Brief: Arrange every line of the data below as a JSON list of strings, one string per line, leaving out blank lines.

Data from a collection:
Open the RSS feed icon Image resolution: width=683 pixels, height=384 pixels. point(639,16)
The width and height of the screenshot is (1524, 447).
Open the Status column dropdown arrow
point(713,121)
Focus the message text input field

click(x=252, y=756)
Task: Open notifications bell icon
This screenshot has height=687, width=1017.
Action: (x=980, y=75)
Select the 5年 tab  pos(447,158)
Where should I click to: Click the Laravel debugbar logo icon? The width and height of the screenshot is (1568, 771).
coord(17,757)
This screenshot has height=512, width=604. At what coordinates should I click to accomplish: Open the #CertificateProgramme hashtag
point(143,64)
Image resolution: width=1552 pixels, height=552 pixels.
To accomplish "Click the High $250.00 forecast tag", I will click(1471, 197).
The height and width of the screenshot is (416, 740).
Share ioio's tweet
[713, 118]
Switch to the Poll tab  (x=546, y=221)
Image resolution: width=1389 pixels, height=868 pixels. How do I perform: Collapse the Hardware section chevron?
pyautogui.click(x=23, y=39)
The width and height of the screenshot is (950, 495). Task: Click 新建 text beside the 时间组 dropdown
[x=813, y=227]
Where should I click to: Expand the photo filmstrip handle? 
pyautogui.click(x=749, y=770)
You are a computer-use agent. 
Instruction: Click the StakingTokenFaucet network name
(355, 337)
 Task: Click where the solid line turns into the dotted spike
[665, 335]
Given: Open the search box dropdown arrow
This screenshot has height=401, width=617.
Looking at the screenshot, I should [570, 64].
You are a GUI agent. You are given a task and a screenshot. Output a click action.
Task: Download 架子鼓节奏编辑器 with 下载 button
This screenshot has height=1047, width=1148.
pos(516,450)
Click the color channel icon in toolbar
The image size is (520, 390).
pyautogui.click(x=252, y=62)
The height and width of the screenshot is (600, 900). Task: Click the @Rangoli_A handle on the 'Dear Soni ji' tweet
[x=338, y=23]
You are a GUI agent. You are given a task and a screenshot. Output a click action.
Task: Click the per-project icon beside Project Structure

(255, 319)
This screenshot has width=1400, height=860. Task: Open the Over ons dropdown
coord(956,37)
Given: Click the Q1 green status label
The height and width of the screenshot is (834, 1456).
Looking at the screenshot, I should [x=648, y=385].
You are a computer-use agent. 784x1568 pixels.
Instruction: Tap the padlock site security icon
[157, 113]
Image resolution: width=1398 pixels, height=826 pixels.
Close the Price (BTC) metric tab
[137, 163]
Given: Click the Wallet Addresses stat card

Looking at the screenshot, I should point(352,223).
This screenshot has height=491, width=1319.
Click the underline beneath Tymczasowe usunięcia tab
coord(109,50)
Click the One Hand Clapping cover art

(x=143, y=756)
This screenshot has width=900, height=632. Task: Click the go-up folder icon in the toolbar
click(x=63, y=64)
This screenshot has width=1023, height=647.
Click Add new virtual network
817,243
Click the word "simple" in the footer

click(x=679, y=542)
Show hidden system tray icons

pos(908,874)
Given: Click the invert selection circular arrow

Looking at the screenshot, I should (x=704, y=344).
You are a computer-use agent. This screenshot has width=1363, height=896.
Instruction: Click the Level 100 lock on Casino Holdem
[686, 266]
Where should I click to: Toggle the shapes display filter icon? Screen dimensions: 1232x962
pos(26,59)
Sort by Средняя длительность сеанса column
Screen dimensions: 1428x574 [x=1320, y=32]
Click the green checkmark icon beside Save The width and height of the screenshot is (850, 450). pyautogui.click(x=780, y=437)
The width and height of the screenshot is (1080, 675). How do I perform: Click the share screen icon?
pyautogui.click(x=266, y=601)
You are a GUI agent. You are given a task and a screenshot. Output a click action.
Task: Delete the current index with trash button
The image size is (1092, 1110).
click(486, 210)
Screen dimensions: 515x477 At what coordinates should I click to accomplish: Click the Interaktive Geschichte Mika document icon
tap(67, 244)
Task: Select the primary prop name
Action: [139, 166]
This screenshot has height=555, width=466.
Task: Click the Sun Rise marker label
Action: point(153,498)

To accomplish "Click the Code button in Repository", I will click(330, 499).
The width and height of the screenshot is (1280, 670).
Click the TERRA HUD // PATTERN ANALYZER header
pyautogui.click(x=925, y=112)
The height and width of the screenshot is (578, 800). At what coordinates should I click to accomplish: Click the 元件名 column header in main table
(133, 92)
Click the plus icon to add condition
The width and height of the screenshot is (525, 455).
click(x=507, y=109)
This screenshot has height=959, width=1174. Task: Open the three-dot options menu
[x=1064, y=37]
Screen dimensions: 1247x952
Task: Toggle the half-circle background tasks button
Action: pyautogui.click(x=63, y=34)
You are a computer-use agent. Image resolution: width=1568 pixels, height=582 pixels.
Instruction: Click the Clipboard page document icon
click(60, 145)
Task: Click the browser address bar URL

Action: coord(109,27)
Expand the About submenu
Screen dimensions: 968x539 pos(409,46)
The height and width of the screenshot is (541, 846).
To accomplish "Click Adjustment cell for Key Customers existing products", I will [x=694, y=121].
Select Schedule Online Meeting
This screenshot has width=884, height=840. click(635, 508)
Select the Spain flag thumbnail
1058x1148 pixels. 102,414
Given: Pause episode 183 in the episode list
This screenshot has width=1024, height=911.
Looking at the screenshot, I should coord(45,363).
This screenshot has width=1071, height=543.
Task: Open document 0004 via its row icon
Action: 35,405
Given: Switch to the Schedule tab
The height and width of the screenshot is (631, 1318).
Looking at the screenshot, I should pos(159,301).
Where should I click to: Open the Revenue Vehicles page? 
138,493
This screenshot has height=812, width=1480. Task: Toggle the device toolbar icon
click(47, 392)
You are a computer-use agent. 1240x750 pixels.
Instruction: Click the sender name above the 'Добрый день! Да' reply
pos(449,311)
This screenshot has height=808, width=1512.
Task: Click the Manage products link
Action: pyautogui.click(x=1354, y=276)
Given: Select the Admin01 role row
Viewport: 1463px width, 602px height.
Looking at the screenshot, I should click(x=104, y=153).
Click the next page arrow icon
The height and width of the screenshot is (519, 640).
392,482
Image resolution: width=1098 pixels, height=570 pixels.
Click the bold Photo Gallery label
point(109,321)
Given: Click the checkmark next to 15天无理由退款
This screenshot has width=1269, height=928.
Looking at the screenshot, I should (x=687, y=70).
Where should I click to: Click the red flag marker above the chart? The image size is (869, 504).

Task solution:
[
  "Open the RSS feed icon Image resolution: width=683 pixels, height=384 pixels. point(639,16)",
  "The width and height of the screenshot is (1524, 447).",
  "Open the Status column dropdown arrow",
  "point(713,121)",
  "Focus the message text input field",
  "click(x=252, y=756)",
  "Task: Open notifications bell icon",
  "This screenshot has height=687, width=1017.",
  "Action: (x=980, y=75)",
  "Select the 5年 tab  pos(447,158)",
  "Where should I click to: Click the Laravel debugbar logo icon? The width and height of the screenshot is (1568, 771).",
  "coord(17,757)",
  "This screenshot has height=512, width=604. At what coordinates should I click to accomplish: Open the #CertificateProgramme hashtag",
  "point(143,64)",
  "Image resolution: width=1552 pixels, height=552 pixels.",
  "To accomplish \"Click the High $250.00 forecast tag\", I will click(1471, 197).",
  "The height and width of the screenshot is (416, 740).",
  "Share ioio's tweet",
  "[713, 118]",
  "Switch to the Poll tab  (x=546, y=221)",
  "Image resolution: width=1389 pixels, height=868 pixels. How do I perform: Collapse the Hardware section chevron?",
  "pyautogui.click(x=23, y=39)",
  "The width and height of the screenshot is (950, 495). Task: Click 新建 text beside the 时间组 dropdown",
  "[x=813, y=227]",
  "Where should I click to: Expand the photo filmstrip handle? ",
  "pyautogui.click(x=749, y=770)",
  "You are a computer-use agent. ",
  "Instruction: Click the StakingTokenFaucet network name",
  "(355, 337)",
  " Task: Click where the solid line turns into the dotted spike",
  "[665, 335]",
  "Given: Open the search box dropdown arrow",
  "This screenshot has height=401, width=617.",
  "Looking at the screenshot, I should [570, 64].",
  "You are a GUI agent. You are given a task and a screenshot. Output a click action.",
  "Task: Download 架子鼓节奏编辑器 with 下载 button",
  "This screenshot has height=1047, width=1148.",
  "pos(516,450)",
  "Click the color channel icon in toolbar",
  "The image size is (520, 390).",
  "pyautogui.click(x=252, y=62)",
  "The height and width of the screenshot is (600, 900). Task: Click the @Rangoli_A handle on the 'Dear Soni ji' tweet",
  "[x=338, y=23]",
  "You are a GUI agent. You are given a task and a screenshot. Output a click action.",
  "Task: Click the per-project icon beside Project Structure",
  "(255, 319)",
  "This screenshot has width=1400, height=860. Task: Open the Over ons dropdown",
  "coord(956,37)",
  "Given: Click the Q1 green status label",
  "The height and width of the screenshot is (834, 1456).",
  "Looking at the screenshot, I should [x=648, y=385].",
  "You are a computer-use agent. 784x1568 pixels.",
  "Instruction: Tap the padlock site security icon",
  "[157, 113]",
  "Image resolution: width=1398 pixels, height=826 pixels.",
  "Close the Price (BTC) metric tab",
  "[137, 163]",
  "Given: Click the Wallet Addresses stat card",
  "Looking at the screenshot, I should point(352,223).",
  "This screenshot has height=491, width=1319.",
  "Click the underline beneath Tymczasowe usunięcia tab",
  "coord(109,50)",
  "Click the One Hand Clapping cover art",
  "(x=143, y=756)",
  "This screenshot has width=900, height=632. Task: Click the go-up folder icon in the toolbar",
  "click(x=63, y=64)",
  "This screenshot has width=1023, height=647.",
  "Click Add new virtual network",
  "817,243",
  "Click the word \"simple\" in the footer",
  "click(x=679, y=542)",
  "Show hidden system tray icons",
  "pos(908,874)",
  "Given: Click the invert selection circular arrow",
  "Looking at the screenshot, I should (x=704, y=344).",
  "You are a computer-use agent. This screenshot has width=1363, height=896.",
  "Instruction: Click the Level 100 lock on Casino Holdem",
  "[686, 266]",
  "Where should I click to: Toggle the shapes display filter icon? Screen dimensions: 1232x962",
  "pos(26,59)",
  "Sort by Средняя длительность сеанса column",
  "Screen dimensions: 1428x574 [x=1320, y=32]",
  "Click the green checkmark icon beside Save The width and height of the screenshot is (850, 450). pyautogui.click(x=780, y=437)",
  "The width and height of the screenshot is (1080, 675). How do I perform: Click the share screen icon?",
  "pyautogui.click(x=266, y=601)",
  "You are a GUI agent. You are given a task and a screenshot. Output a click action.",
  "Task: Delete the current index with trash button",
  "The image size is (1092, 1110).",
  "click(486, 210)",
  "Screen dimensions: 515x477 At what coordinates should I click to accomplish: Click the Interaktive Geschichte Mika document icon",
  "tap(67, 244)",
  "Task: Select the primary prop name",
  "Action: [139, 166]",
  "This screenshot has height=555, width=466.",
  "Task: Click the Sun Rise marker label",
  "Action: point(153,498)",
  "To accomplish \"Click the Code button in Repository\", I will click(330, 499).",
  "The width and height of the screenshot is (1280, 670).",
  "Click the TERRA HUD // PATTERN ANALYZER header",
  "pyautogui.click(x=925, y=112)",
  "The height and width of the screenshot is (578, 800). At what coordinates should I click to accomplish: Click the 元件名 column header in main table",
  "(133, 92)",
  "Click the plus icon to add condition",
  "The width and height of the screenshot is (525, 455).",
  "click(x=507, y=109)",
  "This screenshot has height=959, width=1174. Task: Open the three-dot options menu",
  "[x=1064, y=37]",
  "Screen dimensions: 1247x952",
  "Task: Toggle the half-circle background tasks button",
  "Action: pyautogui.click(x=63, y=34)",
  "You are a computer-use agent. Image resolution: width=1568 pixels, height=582 pixels.",
  "Instruction: Click the Clipboard page document icon",
  "click(60, 145)",
  "Task: Click the browser address bar URL",
  "Action: coord(109,27)",
  "Expand the About submenu",
  "Screen dimensions: 968x539 pos(409,46)",
  "The height and width of the screenshot is (541, 846).",
  "To accomplish \"Click Adjustment cell for Key Customers existing products\", I will [x=694, y=121].",
  "Select Schedule Online Meeting",
  "This screenshot has width=884, height=840. click(635, 508)",
  "Select the Spain flag thumbnail",
  "1058x1148 pixels. 102,414",
  "Given: Pause episode 183 in the episode list",
  "This screenshot has width=1024, height=911.",
  "Looking at the screenshot, I should coord(45,363).",
  "This screenshot has width=1071, height=543.",
  "Task: Open document 0004 via its row icon",
  "Action: 35,405",
  "Given: Switch to the Schedule tab",
  "The height and width of the screenshot is (631, 1318).",
  "Looking at the screenshot, I should pos(159,301).",
  "Where should I click to: Open the Revenue Vehicles page? ",
  "138,493",
  "This screenshot has height=812, width=1480. Task: Toggle the device toolbar icon",
  "click(47, 392)",
  "You are a computer-use agent. 1240x750 pixels.",
  "Instruction: Click the sender name above the 'Добрый день! Да' reply",
  "pos(449,311)",
  "This screenshot has height=808, width=1512.",
  "Task: Click the Manage products link",
  "Action: pyautogui.click(x=1354, y=276)",
  "Given: Select the Admin01 role row",
  "Viewport: 1463px width, 602px height.",
  "Looking at the screenshot, I should click(x=104, y=153).",
  "Click the next page arrow icon",
  "The height and width of the screenshot is (519, 640).",
  "392,482",
  "Image resolution: width=1098 pixels, height=570 pixels.",
  "Click the bold Photo Gallery label",
  "point(109,321)",
  "Given: Click the checkmark next to 15天无理由退款",
  "This screenshot has width=1269, height=928.",
  "Looking at the screenshot, I should (x=687, y=70).",
  "Where should I click to: Click the red flag marker above the chart? The image size is (869, 504)."
]